The input ▸
· · ·
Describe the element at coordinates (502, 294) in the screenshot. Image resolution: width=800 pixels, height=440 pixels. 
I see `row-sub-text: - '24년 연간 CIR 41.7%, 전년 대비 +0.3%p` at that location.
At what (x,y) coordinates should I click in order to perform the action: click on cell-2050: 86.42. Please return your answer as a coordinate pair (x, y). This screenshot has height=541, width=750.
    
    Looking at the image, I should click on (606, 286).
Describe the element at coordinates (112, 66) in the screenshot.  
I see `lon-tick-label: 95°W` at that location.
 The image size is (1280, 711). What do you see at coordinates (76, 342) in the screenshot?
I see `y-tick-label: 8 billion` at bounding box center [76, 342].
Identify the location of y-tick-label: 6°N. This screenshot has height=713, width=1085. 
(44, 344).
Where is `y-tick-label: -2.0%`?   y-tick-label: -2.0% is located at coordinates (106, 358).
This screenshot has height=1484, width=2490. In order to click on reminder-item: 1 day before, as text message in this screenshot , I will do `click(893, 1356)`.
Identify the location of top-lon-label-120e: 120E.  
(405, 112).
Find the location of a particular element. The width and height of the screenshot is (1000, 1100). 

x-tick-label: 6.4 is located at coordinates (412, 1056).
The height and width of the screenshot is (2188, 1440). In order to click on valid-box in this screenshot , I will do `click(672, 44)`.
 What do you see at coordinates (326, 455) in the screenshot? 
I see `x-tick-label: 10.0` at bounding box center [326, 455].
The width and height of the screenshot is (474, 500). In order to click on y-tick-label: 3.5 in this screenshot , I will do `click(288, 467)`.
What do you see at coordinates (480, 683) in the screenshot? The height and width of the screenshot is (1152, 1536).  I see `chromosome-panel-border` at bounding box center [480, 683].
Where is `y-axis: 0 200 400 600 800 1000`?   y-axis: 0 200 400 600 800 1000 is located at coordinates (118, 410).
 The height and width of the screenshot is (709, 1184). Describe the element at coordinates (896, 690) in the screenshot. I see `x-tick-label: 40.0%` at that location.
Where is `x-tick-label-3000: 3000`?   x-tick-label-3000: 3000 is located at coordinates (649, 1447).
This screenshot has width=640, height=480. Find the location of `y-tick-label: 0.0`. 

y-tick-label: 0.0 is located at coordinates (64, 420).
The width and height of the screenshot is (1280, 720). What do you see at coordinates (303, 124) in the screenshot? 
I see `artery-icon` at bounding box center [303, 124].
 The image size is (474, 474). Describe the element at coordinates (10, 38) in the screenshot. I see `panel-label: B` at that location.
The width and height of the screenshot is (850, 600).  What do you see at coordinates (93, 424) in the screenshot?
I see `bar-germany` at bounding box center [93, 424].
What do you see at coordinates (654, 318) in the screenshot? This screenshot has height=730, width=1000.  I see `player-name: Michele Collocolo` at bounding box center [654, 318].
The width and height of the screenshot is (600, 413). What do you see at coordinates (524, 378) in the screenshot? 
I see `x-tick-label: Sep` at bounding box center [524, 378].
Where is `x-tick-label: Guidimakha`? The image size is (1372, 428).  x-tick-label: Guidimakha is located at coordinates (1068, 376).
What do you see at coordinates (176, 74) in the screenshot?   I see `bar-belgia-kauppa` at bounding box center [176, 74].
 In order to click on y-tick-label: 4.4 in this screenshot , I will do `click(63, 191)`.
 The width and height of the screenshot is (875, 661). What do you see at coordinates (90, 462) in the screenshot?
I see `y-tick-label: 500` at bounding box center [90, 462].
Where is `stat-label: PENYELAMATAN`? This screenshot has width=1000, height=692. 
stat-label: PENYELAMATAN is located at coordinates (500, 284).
· · ·
Exercise directions ▸ Reproduce the records from the line with "Identify the location of y-tick-label: 6°N." up to and including the line with "The width and height of the screenshot is (474, 500).", swapping "Identify the location of" for "Find the position of" and keeping everything else the same.

Response area ▸
Find the position of y-tick-label: 6°N. This screenshot has height=713, width=1085. 
(44, 344).
Where is `y-tick-label: -2.0%`?   y-tick-label: -2.0% is located at coordinates (106, 358).
This screenshot has height=1484, width=2490. In order to click on reminder-item: 1 day before, as text message in this screenshot , I will do `click(893, 1356)`.
Find the position of top-lon-label-120e: 120E.  
(405, 112).
Find the location of a particular element. The width and height of the screenshot is (1000, 1100). 

x-tick-label: 6.4 is located at coordinates (412, 1056).
The height and width of the screenshot is (2188, 1440). In order to click on valid-box in this screenshot , I will do `click(672, 44)`.
 What do you see at coordinates (326, 455) in the screenshot? 
I see `x-tick-label: 10.0` at bounding box center [326, 455].
The width and height of the screenshot is (474, 500). In order to click on y-tick-label: 3.5 in this screenshot , I will do `click(288, 467)`.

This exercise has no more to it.